Negli ultimi anni la Puglia ha fatto un balzo in avanti verso una maggiore riconoscibilità nel mondo: pensiamo agli aspetti folkloristici come la pizzica, eventi come la Notte della Taranta, eccellenze dell'enogastronomia come i nostri vini e le orecchiette di Bari Vecchia, oltre alle bellezze naturali che incantano tutti i visitatori. Con tutte queste premesse, la Puglia è pronta per identificarsi come un vero brand?
«Secondo il mio punto di vista sì. Bisogna dire che negli ultimi 15-20 anni è stato fatto un grandissimo lavoro in Puglia relativamente alla brand awareness della Regione a livello mondiale. Certamente c'è ancora moltissimo da fare: basti pensare alla riconoscibilità di brand consolidati come Toscana e Langhe, che sono identificabili all'estero in maniera molto forte.

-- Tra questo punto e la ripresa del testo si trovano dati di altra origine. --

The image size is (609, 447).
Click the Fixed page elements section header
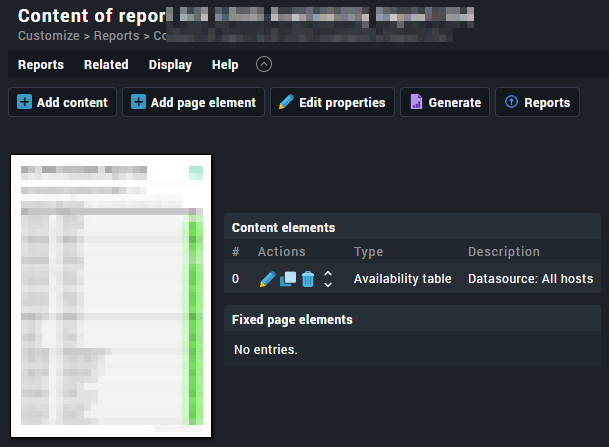coord(292,320)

Per la Puglia parliamo ancora di una bozza di un piano strategico già in atto che potrebbe portare la Puglia alla strutturazione di un vero brand. Essere un brand significa rispettare alcuni indicatori chiari, riconosciuti a livello globale. Il lavoro da fare è tanto ma le basi ci sono: la nostra regione ha una serie di anime che potrebbero soddisfare le esigenze dei consumatori internazionali, anche dei più esigenti. La Puglia potrebbe essere un grandissimo volano per l'economia nazionale».
In che modo l'emergenza Covid-19 ha cambiato la vita delle aziende pugliesi rispetto al mercato internazionale? Quali margini ci sono per le imprese del nostro territorio di guardare al resto del mondo in questo periodo pieno di difficoltà per gli scambi, gli incontri e le intese a livello planetario?
«Le aziende italiane, e quelle pugliesi in particolare, negli anni hanno seguito un cliché: quello di "andare all'estero" per espandere il proprio business. Una strategia spesso realizzata in modo molto banale, con un copia e incolla di metodologie utilizzate da altri, non tutte con grande successo. Questo era il classico approccio verso il mercato estero. Il Covid ha stravolto le cose. Innanzitutto è riuscito a fare una cosa che nessuno sarebbe mai riuscito a fare: ha bloccato gli scambi internazionali. Basta pensare ai prodotti alimentali, alla moda, ai flussi turistici. Da adesso in poi il modo di gestire l'export e di fare strategie va completamente rivisto. Ce lo impone ciò che è accaduto durante l'emergenza Covid. Bisogna guardare molto di più ai processi innovativi, alla trasparenza, alla sostenibilità. La ripresa sarà molto lenta, e bisognerà compiere i giusti passi per non commettere errori. Nonostante tutto questo lavoro che si pone davanti a noi, l'internazionalizzazione è e sarà sempre la più grande via di salute e crescita per le aziende pugliesi».